Hi, I’ve been doubting about asking these questions/issues for a while now.
As I get different results using different algorithms, I was wondering what’s the right - wait!- most correct way to deal with this? Not only do the number of apparent chimeras differ, the overlap is generally not too high (same sequences assigned chimera by different algorithms). So, combining the output increases the amount of sequences to be culled.
Perhaps I’m too picky (can this even be?), but investigating diversity in quasi pristine, remote areas, I’d like to do it as correct as possible. I don’t want to inflate the diversity (or abundances!), but I don’t want to loose (too much) information, either.
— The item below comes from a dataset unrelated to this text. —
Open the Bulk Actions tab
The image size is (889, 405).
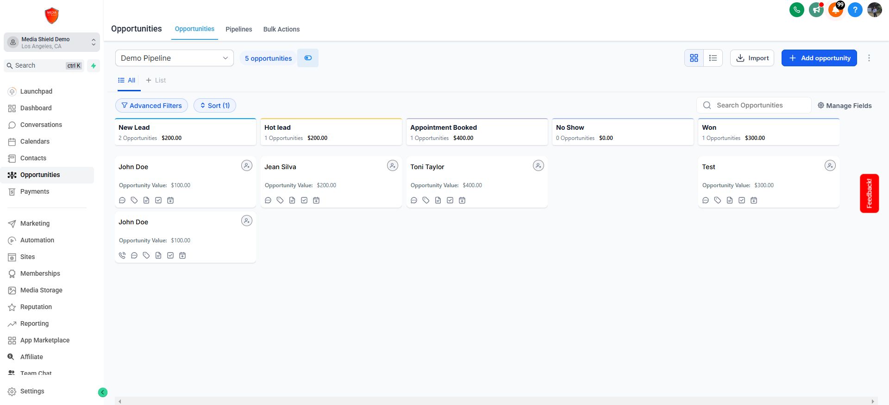click(281, 29)
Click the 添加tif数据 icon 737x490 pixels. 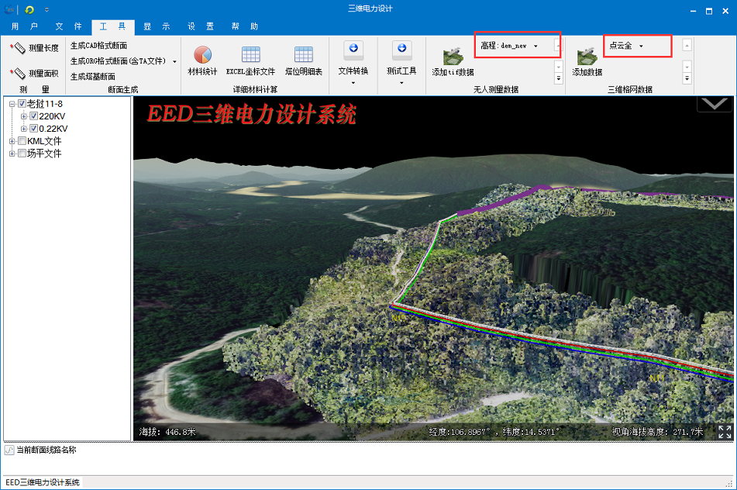pyautogui.click(x=453, y=57)
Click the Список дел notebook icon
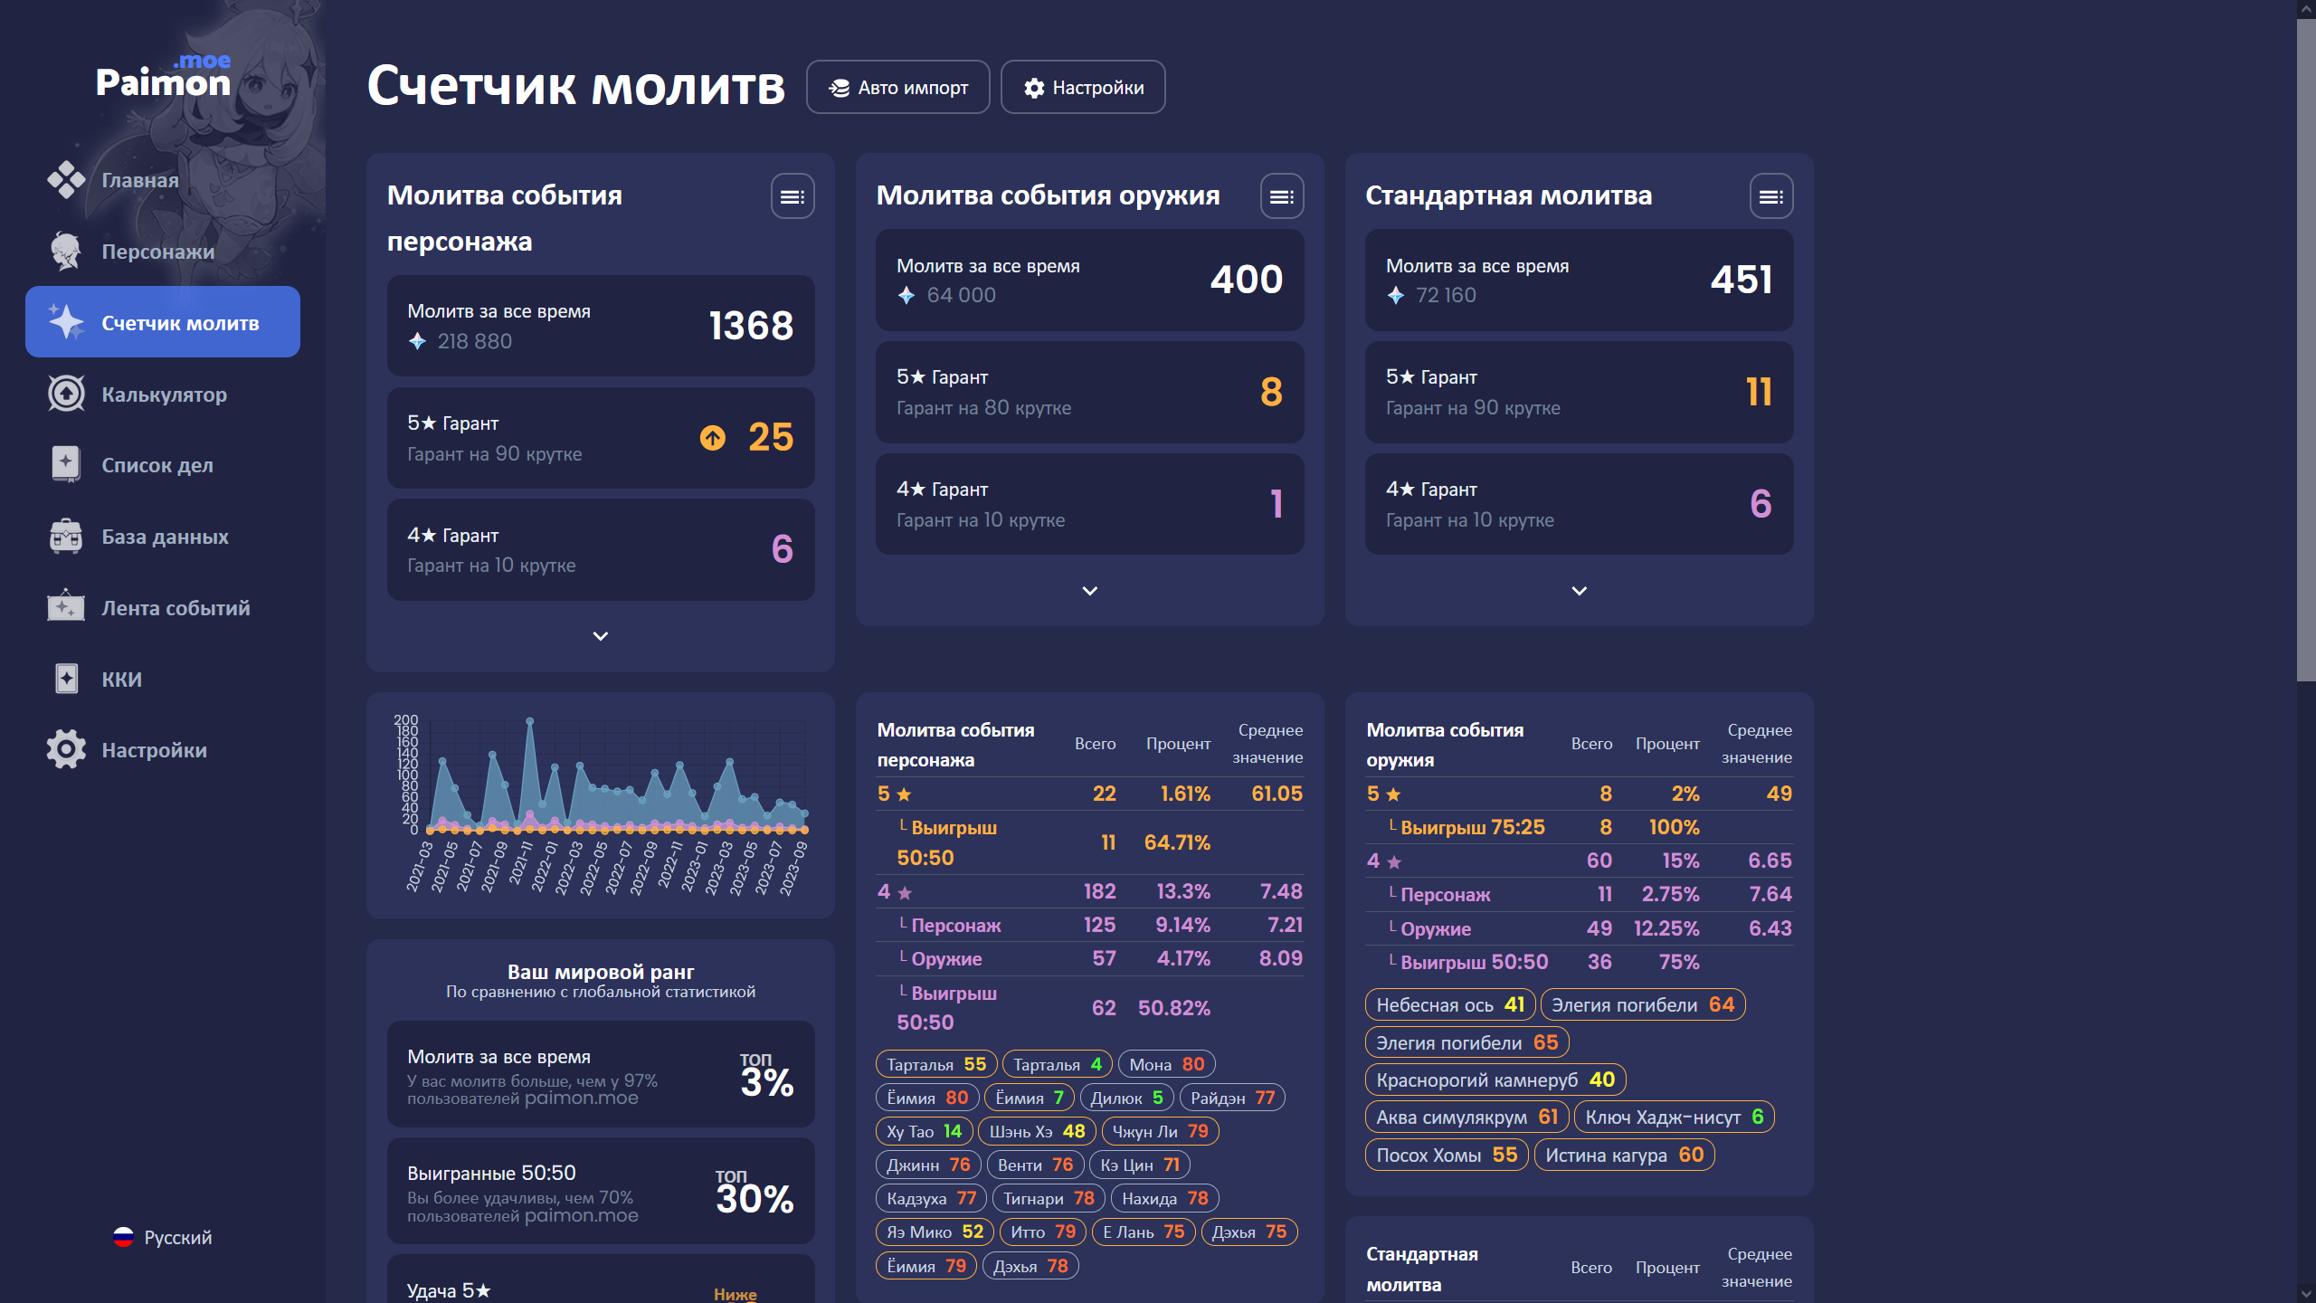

Removing low abundance sequences is not an option (and indeed, chimeras do not necessarily have low abundances).
Testing Uchime (de novo + Silva), Perseus and Decipher results in the following:
Uchime: 471
Silva: 284
Perseus: 577
Decipher: 666
combining yields unique chimeras (didn’t do all combinations, but you get the idea):
U+S: 661
U+P: 701
U+D: 978
U+P+D: 1151
D+S: 867
S+U+P: 865
S+U+P+D: 1304
out of 6126 unique seqs. Didn’t try Chimera Slayer either. Still have to test the impact of these combinations on the total retained sequences and OTU abundances)
So as chimeras are such a problem, isn’t even more scrutiny needed? Tests on mock/artificial (digital) comunities removing up to 90 % of chimeras is one thing, but isn’t this huge difference in positives worrying?
After going through all the trouble by denoizing, removing low quality seqs, …, the choice of a chimera detection algorithm can still dramatically impact your results, as it appears.
- How many and which algorithms to combine? Where does it end?
- Is manually controlling them to avoid removing too many false positives an option? How to do this?
As I dived into the pyrosequence thing without any previous hands-on experience with Sanger sequences, manual aligning, chimera checking, … I am somewhat handicapped, not having the insights most of you have, limiting my view on things. So if I’m wrong, please correct me.
Any of you having any experiences with DECIPHER? Combining Uchime and Decipher should remove 89 % of all chimeras (according to their datasets, of course).
And while we’re at it, you (Pat) advises still to check the alignment manually. Can you reccomend a program that is able to deal with these amounts of sequences (and MB/GB)? BioEdit, CLustalX, Mega all crash …
Thanks for any input! :geek: